Activists working on behalf of those with HIV and AIDS are asking Mississippi legislators for 2.5 million dollars more in the coming year. MPB's Daniel Cherry reports how the money could provide vital services to those living with the disease.

Mississippi has one of the worst rates of new infections of the HIV virus and some say that problem will only get worse without more funding for prevention and treatment programs. Advocates are asking for an additional 2.5 million dollars from the legislature to receive 5 million in matching funds from the federal government to fight HIV/AIDS in Mississippi. Lakecha Mason says if the money doesn't come, she's worried her treatment will be cut.

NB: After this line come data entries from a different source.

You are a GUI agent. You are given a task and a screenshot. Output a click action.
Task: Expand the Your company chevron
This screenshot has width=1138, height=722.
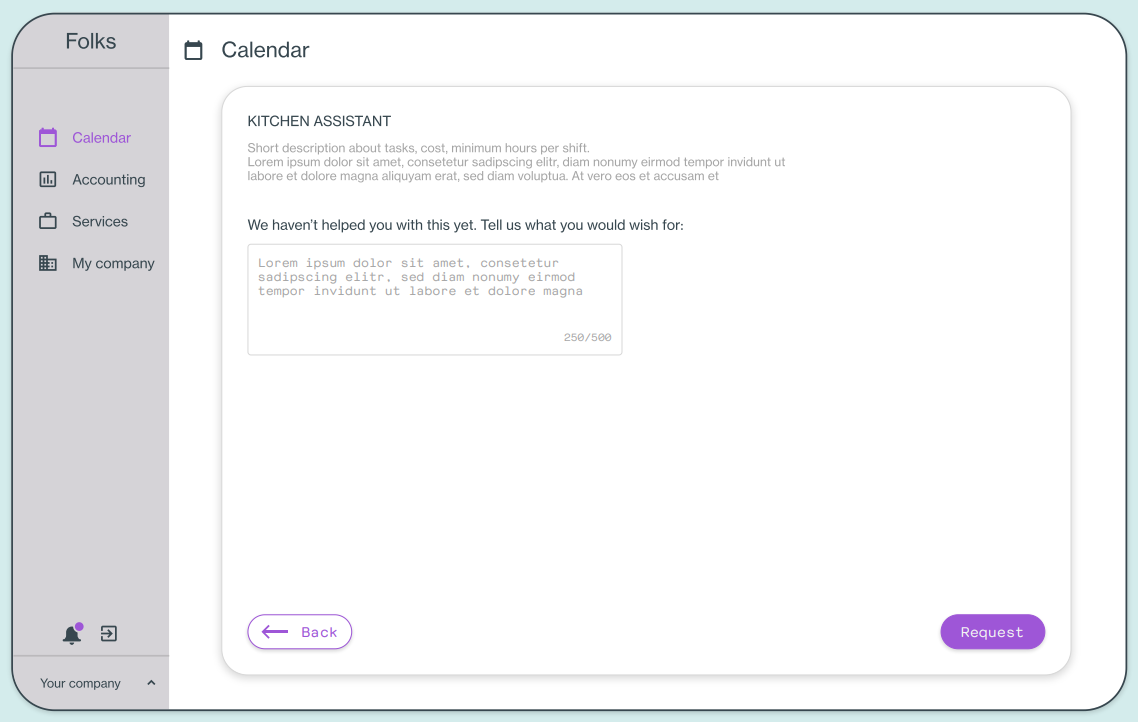coord(151,683)
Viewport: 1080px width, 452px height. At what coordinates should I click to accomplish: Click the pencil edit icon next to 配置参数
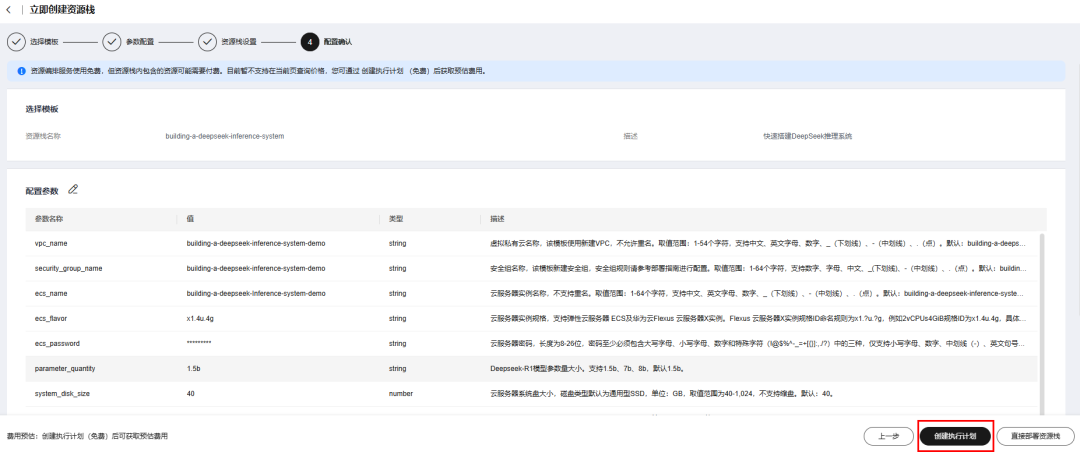(73, 189)
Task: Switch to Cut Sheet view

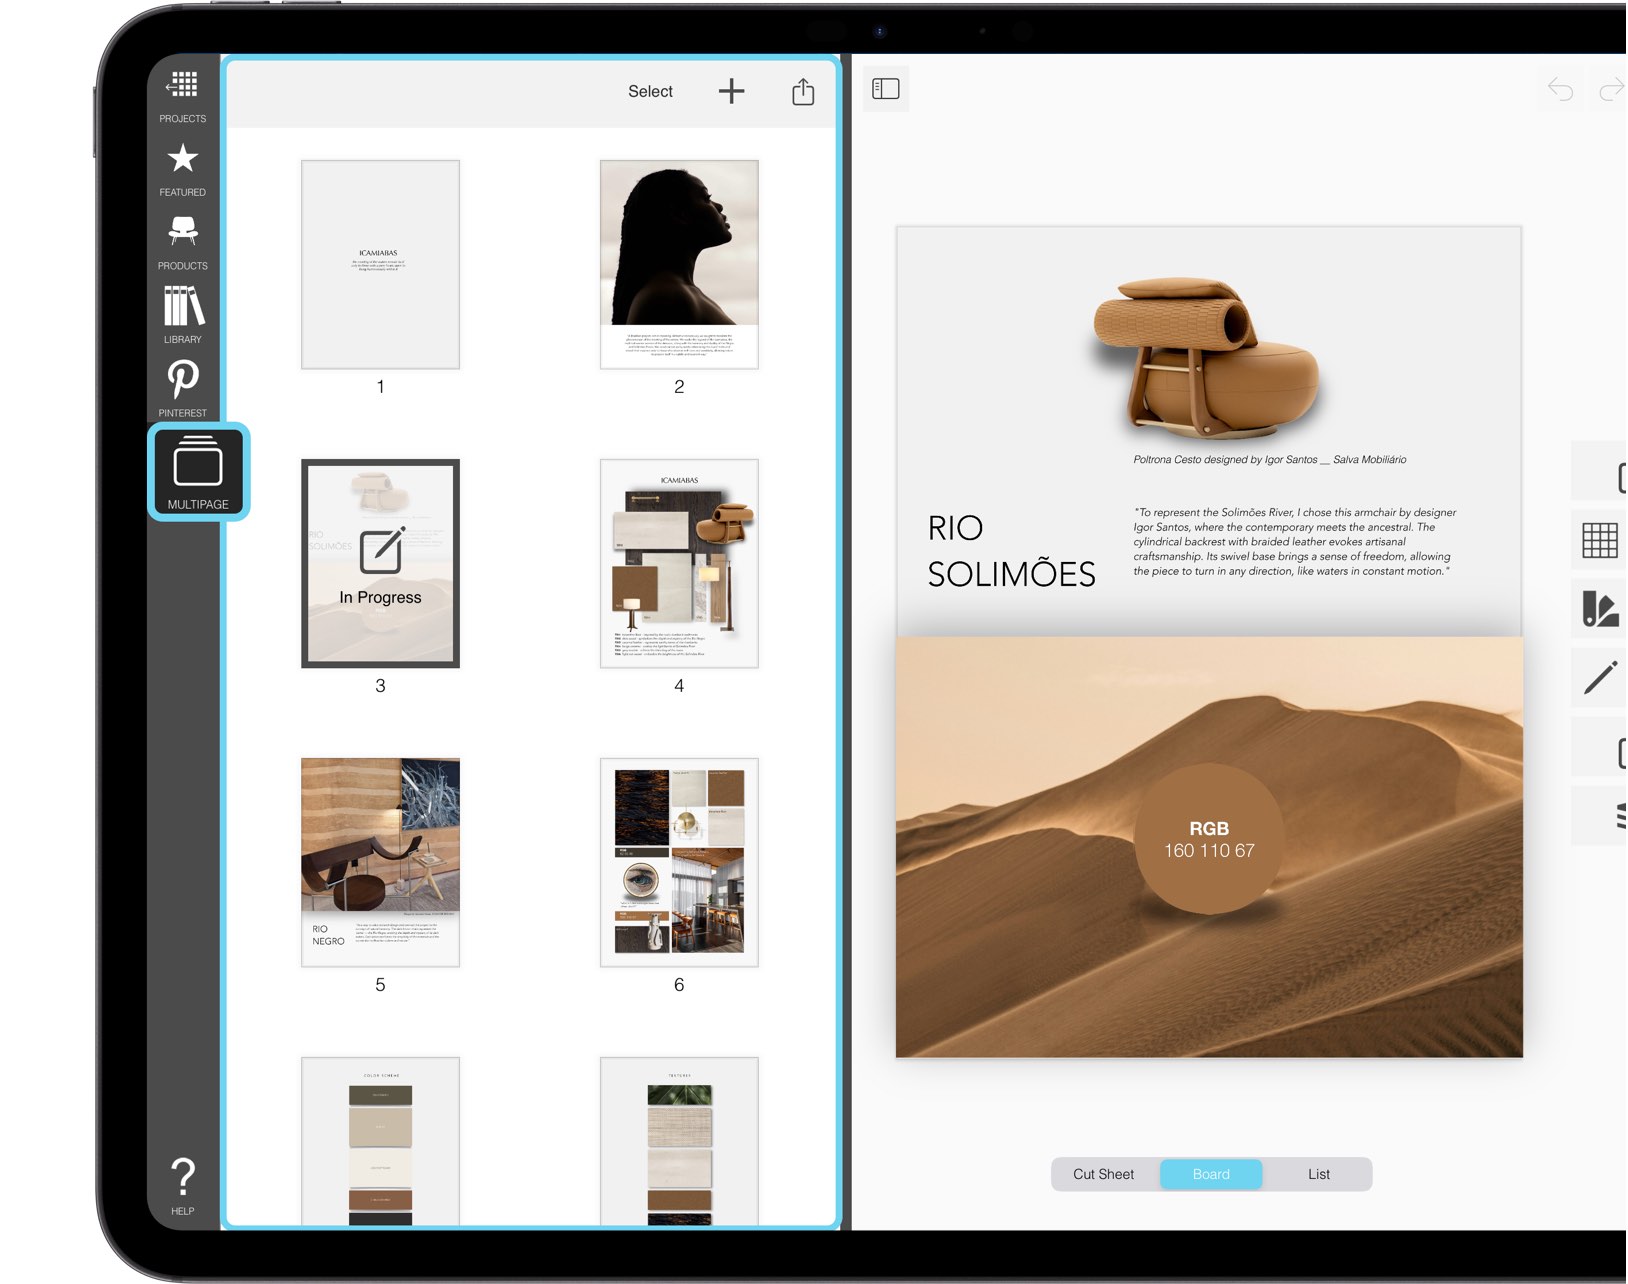Action: click(x=1102, y=1174)
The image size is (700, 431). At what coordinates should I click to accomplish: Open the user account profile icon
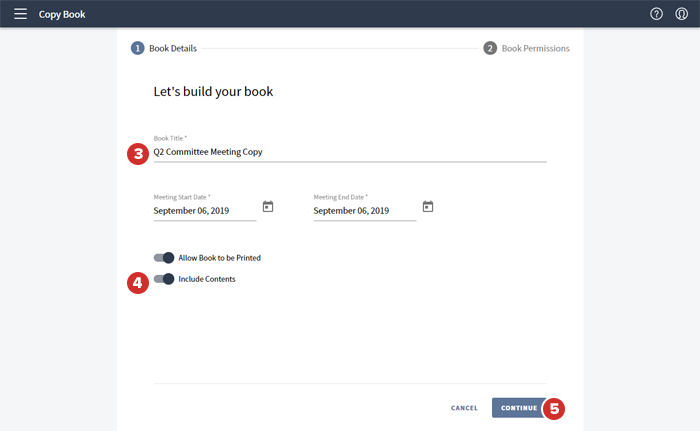[x=682, y=14]
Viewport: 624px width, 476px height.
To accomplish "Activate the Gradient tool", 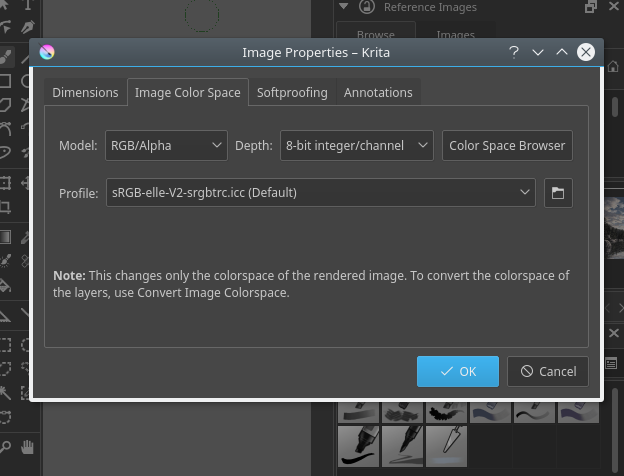I will click(5, 237).
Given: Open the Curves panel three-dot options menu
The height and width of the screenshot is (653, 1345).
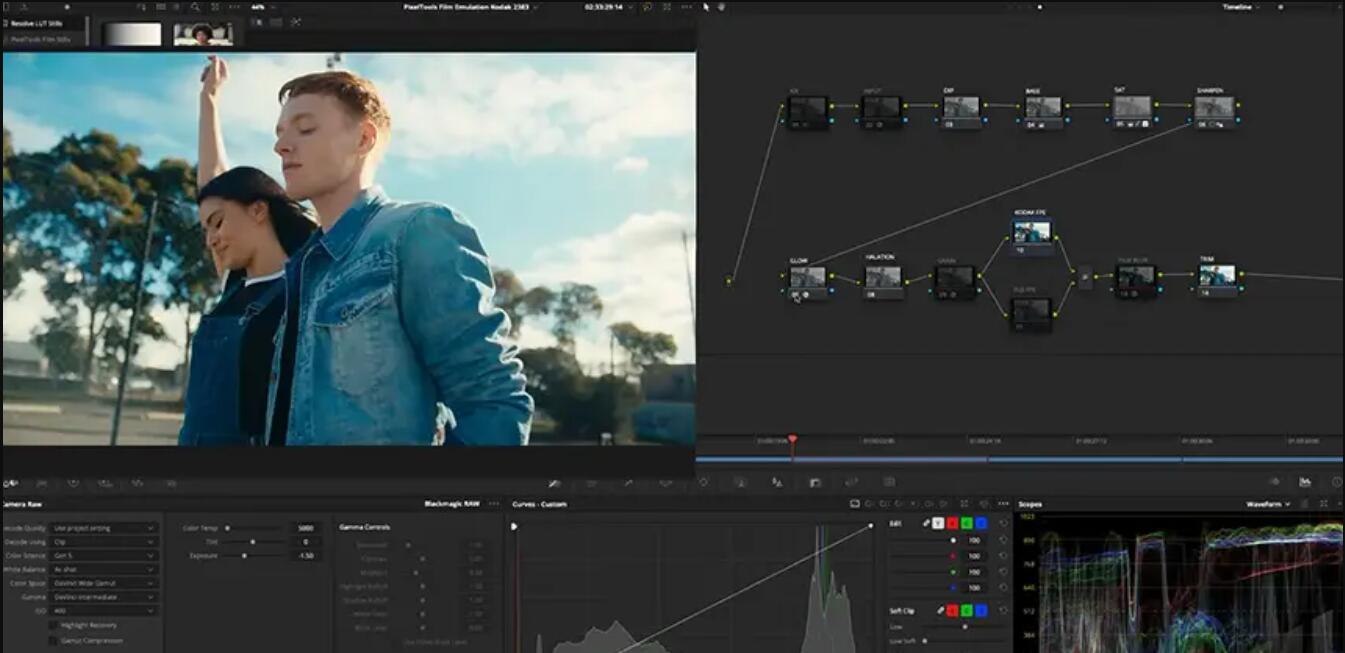Looking at the screenshot, I should [x=1004, y=504].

"If we don't get the funding, I'm so afraid I'm not going to be able to afford my medication. And it really is scaring me. Without the funding, we're going to get sicker. And that's being real."

Mississippi already has one of the highest rates of AIDS mortality in the nation because half of those who test positive for the disease don't receive treatment. Robin Webb is with an advocacy group called a Brave New Day. He says more access to treatment means more lives saved.

"It hasn't changed, the virus doesn't care that it's 30 years later. What we care about is that we know how to stop the virus from duplicating, morphing and getting worse. We know the science. The science works."

Webb says all the treatments aren't effective if there aren't funds in place to pay for them. Dr. Nicholas Mosca is the state STD/HIV Director for the Department of Health. He the state will either pay a little now, or a lot more down the road.

"I know that they've got to be dealing with a lot of different decisions for a lot of different services in our state, but the more money and resources that we put into treatment, the less likely this disease will continue to spread in our state. People in treatment are not as infectious."

Leaders in the legislature say additional funding isn't likely given the state's shortage of funds.